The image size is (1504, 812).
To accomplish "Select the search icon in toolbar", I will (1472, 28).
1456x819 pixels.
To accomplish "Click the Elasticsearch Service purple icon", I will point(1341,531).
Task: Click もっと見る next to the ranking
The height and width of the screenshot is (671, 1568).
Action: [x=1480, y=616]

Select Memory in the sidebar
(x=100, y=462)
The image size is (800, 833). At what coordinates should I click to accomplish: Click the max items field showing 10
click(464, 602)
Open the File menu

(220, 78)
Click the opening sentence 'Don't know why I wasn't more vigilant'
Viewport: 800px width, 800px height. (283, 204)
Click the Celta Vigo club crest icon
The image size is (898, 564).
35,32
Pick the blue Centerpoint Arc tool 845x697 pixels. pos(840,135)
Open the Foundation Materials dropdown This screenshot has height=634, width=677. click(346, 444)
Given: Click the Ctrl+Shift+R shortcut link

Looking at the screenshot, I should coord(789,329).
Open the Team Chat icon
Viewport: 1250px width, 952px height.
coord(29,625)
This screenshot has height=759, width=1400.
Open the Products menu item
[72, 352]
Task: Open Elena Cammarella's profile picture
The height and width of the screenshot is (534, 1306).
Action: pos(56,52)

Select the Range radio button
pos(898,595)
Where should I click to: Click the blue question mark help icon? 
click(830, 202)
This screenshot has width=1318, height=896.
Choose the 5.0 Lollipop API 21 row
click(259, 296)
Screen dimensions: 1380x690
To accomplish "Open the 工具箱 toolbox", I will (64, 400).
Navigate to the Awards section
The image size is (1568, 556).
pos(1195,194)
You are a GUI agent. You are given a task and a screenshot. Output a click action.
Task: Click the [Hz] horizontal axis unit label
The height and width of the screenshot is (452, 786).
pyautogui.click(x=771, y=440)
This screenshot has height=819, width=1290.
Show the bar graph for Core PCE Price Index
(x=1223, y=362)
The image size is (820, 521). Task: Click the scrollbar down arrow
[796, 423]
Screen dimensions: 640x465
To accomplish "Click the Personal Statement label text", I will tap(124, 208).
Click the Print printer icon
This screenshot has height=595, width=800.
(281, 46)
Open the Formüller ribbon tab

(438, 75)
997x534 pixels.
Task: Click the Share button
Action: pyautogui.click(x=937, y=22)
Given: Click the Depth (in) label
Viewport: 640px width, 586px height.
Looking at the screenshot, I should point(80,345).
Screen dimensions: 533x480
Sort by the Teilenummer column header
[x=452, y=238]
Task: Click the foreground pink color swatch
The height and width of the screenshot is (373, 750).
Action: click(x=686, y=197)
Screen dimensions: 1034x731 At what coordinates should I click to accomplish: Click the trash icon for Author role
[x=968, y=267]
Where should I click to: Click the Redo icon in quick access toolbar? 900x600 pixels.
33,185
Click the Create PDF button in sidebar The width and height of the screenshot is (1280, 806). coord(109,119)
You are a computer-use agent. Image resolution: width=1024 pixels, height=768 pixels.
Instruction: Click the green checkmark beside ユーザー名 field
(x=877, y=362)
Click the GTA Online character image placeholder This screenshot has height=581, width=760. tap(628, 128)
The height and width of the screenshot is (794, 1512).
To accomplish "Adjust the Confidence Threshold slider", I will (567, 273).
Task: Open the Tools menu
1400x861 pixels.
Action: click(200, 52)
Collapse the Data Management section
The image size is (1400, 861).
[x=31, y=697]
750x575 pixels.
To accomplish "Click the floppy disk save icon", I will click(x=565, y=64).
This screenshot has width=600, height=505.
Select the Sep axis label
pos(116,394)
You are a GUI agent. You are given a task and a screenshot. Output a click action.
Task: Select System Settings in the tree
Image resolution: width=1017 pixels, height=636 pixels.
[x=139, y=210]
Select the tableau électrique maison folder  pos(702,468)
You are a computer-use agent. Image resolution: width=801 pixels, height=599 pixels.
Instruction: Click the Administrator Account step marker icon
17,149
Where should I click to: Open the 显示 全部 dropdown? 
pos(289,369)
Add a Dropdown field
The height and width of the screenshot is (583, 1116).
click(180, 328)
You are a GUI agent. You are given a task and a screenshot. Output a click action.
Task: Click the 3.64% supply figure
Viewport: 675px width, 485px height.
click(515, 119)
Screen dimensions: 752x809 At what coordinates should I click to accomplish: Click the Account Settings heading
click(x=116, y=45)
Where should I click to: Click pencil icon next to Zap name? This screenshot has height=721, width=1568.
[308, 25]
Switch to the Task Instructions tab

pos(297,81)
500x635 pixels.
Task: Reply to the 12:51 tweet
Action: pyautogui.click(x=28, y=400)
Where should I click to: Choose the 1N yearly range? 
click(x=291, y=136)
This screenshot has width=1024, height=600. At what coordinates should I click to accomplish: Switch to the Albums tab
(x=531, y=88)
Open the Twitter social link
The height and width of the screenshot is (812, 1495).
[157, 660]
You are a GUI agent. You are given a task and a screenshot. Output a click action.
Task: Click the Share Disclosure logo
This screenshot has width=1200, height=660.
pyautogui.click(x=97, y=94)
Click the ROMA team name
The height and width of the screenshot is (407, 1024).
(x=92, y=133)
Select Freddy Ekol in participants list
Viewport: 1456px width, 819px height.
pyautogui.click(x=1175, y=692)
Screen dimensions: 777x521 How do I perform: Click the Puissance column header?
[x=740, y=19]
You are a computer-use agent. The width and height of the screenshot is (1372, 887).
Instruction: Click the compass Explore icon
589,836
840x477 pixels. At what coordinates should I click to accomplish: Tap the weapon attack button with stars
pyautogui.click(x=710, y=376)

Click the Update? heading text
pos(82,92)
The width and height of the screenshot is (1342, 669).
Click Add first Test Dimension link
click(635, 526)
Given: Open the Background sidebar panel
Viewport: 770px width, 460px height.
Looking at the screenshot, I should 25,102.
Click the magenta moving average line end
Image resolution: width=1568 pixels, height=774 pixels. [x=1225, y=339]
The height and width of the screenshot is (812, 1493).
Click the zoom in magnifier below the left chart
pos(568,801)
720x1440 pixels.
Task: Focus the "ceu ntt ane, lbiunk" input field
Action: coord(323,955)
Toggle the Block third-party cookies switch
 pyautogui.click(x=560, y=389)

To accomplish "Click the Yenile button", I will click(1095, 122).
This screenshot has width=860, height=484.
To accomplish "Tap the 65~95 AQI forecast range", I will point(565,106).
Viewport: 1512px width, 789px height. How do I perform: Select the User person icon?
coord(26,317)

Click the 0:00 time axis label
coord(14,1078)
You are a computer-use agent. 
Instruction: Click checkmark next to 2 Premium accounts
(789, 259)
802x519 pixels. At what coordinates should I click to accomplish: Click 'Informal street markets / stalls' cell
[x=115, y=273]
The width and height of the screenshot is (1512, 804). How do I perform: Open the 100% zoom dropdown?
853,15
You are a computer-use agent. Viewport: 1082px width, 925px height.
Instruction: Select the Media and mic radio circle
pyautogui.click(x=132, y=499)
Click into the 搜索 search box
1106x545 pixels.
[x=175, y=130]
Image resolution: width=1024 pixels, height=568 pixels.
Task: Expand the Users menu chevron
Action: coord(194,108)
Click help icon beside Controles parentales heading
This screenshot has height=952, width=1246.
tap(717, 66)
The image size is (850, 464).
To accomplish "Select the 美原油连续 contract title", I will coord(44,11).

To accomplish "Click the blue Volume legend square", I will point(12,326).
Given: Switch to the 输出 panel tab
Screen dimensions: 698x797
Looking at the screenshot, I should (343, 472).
• • •
▶ EXERCISE: Reproduce every one of the records above word for word, keeping each line as it appears.

▶ TASK RESPONSE:
The image size is (1504, 812).
To accomplish "Select the search icon in toolbar", I will (1472, 28).
1456x819 pixels.
To accomplish "Click the Elasticsearch Service purple icon", I will point(1341,531).
Task: Click もっと見る next to the ranking
The height and width of the screenshot is (671, 1568).
Action: [x=1480, y=616]

Select Memory in the sidebar
(x=100, y=462)
The image size is (800, 833). At what coordinates should I click to accomplish: Click the max items field showing 10
click(464, 602)
Open the File menu

(220, 78)
Click the opening sentence 'Don't know why I wasn't more vigilant'
Viewport: 800px width, 800px height. (283, 204)
Click the Celta Vigo club crest icon
The image size is (898, 564).
35,32
Pick the blue Centerpoint Arc tool 845x697 pixels. pos(840,135)
Open the Foundation Materials dropdown This screenshot has height=634, width=677. click(346, 444)
Given: Click the Ctrl+Shift+R shortcut link

Looking at the screenshot, I should coord(789,329).
Open the Team Chat icon
Viewport: 1250px width, 952px height.
coord(29,625)
This screenshot has height=759, width=1400.
Open the Products menu item
[72, 352]
Task: Open Elena Cammarella's profile picture
The height and width of the screenshot is (534, 1306).
Action: pos(56,52)

Select the Range radio button
pos(898,595)
Where should I click to: Click the blue question mark help icon? 
click(830, 202)
This screenshot has width=1318, height=896.
Choose the 5.0 Lollipop API 21 row
click(259, 296)
Screen dimensions: 1380x690
To accomplish "Open the 工具箱 toolbox", I will (64, 400).
Navigate to the Awards section
The image size is (1568, 556).
pos(1195,194)
You are a GUI agent. You are given a task and a screenshot. Output a click action.
Task: Click the [Hz] horizontal axis unit label
The height and width of the screenshot is (452, 786).
pyautogui.click(x=771, y=440)
This screenshot has height=819, width=1290.
Show the bar graph for Core PCE Price Index
(x=1223, y=362)
The image size is (820, 521). Task: Click the scrollbar down arrow
[796, 423]
Screen dimensions: 640x465
To accomplish "Click the Personal Statement label text", I will tap(124, 208).
Click the Print printer icon
This screenshot has height=595, width=800.
(281, 46)
Open the Formüller ribbon tab

(438, 75)
997x534 pixels.
Task: Click the Share button
Action: pyautogui.click(x=937, y=22)
Given: Click the Depth (in) label
Viewport: 640px width, 586px height.
Looking at the screenshot, I should point(80,345).
Screen dimensions: 533x480
Sort by the Teilenummer column header
[x=452, y=238]
Task: Click the foreground pink color swatch
The height and width of the screenshot is (373, 750).
Action: click(x=686, y=197)
Screen dimensions: 1034x731 At what coordinates should I click to accomplish: Click the trash icon for Author role
[x=968, y=267]
Where should I click to: Click the Redo icon in quick access toolbar? 900x600 pixels.
33,185
Click the Create PDF button in sidebar The width and height of the screenshot is (1280, 806). coord(109,119)
You are a computer-use agent. Image resolution: width=1024 pixels, height=768 pixels.
Instruction: Click the green checkmark beside ユーザー名 field
(x=877, y=362)
Click the GTA Online character image placeholder This screenshot has height=581, width=760. tap(628, 128)
The height and width of the screenshot is (794, 1512).
To accomplish "Adjust the Confidence Threshold slider", I will (567, 273).
Task: Open the Tools menu
1400x861 pixels.
Action: click(200, 52)
Collapse the Data Management section
The image size is (1400, 861).
[x=31, y=697]
750x575 pixels.
To accomplish "Click the floppy disk save icon", I will click(x=565, y=64).
This screenshot has width=600, height=505.
Select the Sep axis label
pos(116,394)
You are a GUI agent. You are given a task and a screenshot. Output a click action.
Task: Select System Settings in the tree
Image resolution: width=1017 pixels, height=636 pixels.
[x=139, y=210]
Select the tableau électrique maison folder  pos(702,468)
You are a computer-use agent. Image resolution: width=801 pixels, height=599 pixels.
Instruction: Click the Administrator Account step marker icon
17,149
Where should I click to: Open the 显示 全部 dropdown? 
pos(289,369)
Add a Dropdown field
The height and width of the screenshot is (583, 1116).
click(180, 328)
You are a GUI agent. You are given a task and a screenshot. Output a click action.
Task: Click the 3.64% supply figure
Viewport: 675px width, 485px height.
click(515, 119)
Screen dimensions: 752x809 At what coordinates should I click to accomplish: Click the Account Settings heading
click(x=116, y=45)
Where should I click to: Click pencil icon next to Zap name? This screenshot has height=721, width=1568.
[308, 25]
Switch to the Task Instructions tab

pos(297,81)
500x635 pixels.
Task: Reply to the 12:51 tweet
Action: pyautogui.click(x=28, y=400)
Where should I click to: Choose the 1N yearly range? 
click(x=291, y=136)
This screenshot has width=1024, height=600. At what coordinates should I click to accomplish: Switch to the Albums tab
(x=531, y=88)
Open the Twitter social link
The height and width of the screenshot is (812, 1495).
[157, 660]
You are a GUI agent. You are given a task and a screenshot. Output a click action.
Task: Click the Share Disclosure logo
This screenshot has width=1200, height=660.
pyautogui.click(x=97, y=94)
Click the ROMA team name
The height and width of the screenshot is (407, 1024).
(x=92, y=133)
Select Freddy Ekol in participants list
Viewport: 1456px width, 819px height.
pyautogui.click(x=1175, y=692)
Screen dimensions: 777x521 How do I perform: Click the Puissance column header?
[x=740, y=19]
You are a computer-use agent. The width and height of the screenshot is (1372, 887).
Instruction: Click the compass Explore icon
589,836
840x477 pixels. At what coordinates should I click to accomplish: Tap the weapon attack button with stars
pyautogui.click(x=710, y=376)

Click the Update? heading text
pos(82,92)
The width and height of the screenshot is (1342, 669).
Click Add first Test Dimension link
click(635, 526)
Given: Open the Background sidebar panel
Viewport: 770px width, 460px height.
Looking at the screenshot, I should 25,102.
Click the magenta moving average line end
Image resolution: width=1568 pixels, height=774 pixels. [x=1225, y=339]
The height and width of the screenshot is (812, 1493).
Click the zoom in magnifier below the left chart
pos(568,801)
720x1440 pixels.
Task: Focus the "ceu ntt ane, lbiunk" input field
Action: coord(323,955)
Toggle the Block third-party cookies switch
 pyautogui.click(x=560, y=389)

To accomplish "Click the Yenile button", I will click(1095, 122).
This screenshot has width=860, height=484.
To accomplish "Tap the 65~95 AQI forecast range", I will point(565,106).
Viewport: 1512px width, 789px height. How do I perform: Select the User person icon?
coord(26,317)

Click the 0:00 time axis label
coord(14,1078)
You are a computer-use agent. 
Instruction: Click checkmark next to 2 Premium accounts
(789, 259)
802x519 pixels. At what coordinates should I click to accomplish: Click 'Informal street markets / stalls' cell
[x=115, y=273]
The width and height of the screenshot is (1512, 804). How do I perform: Open the 100% zoom dropdown?
853,15
You are a computer-use agent. Viewport: 1082px width, 925px height.
Instruction: Select the Media and mic radio circle
pyautogui.click(x=132, y=499)
Click into the 搜索 search box
1106x545 pixels.
[x=175, y=130]
Image resolution: width=1024 pixels, height=568 pixels.
Task: Expand the Users menu chevron
Action: coord(194,108)
Click help icon beside Controles parentales heading
This screenshot has height=952, width=1246.
tap(717, 66)
The image size is (850, 464).
To accomplish "Select the 美原油连续 contract title", I will coord(44,11).

To accomplish "Click the blue Volume legend square", I will point(12,326).
Given: Switch to the 输出 panel tab
Screen dimensions: 698x797
Looking at the screenshot, I should (343, 472).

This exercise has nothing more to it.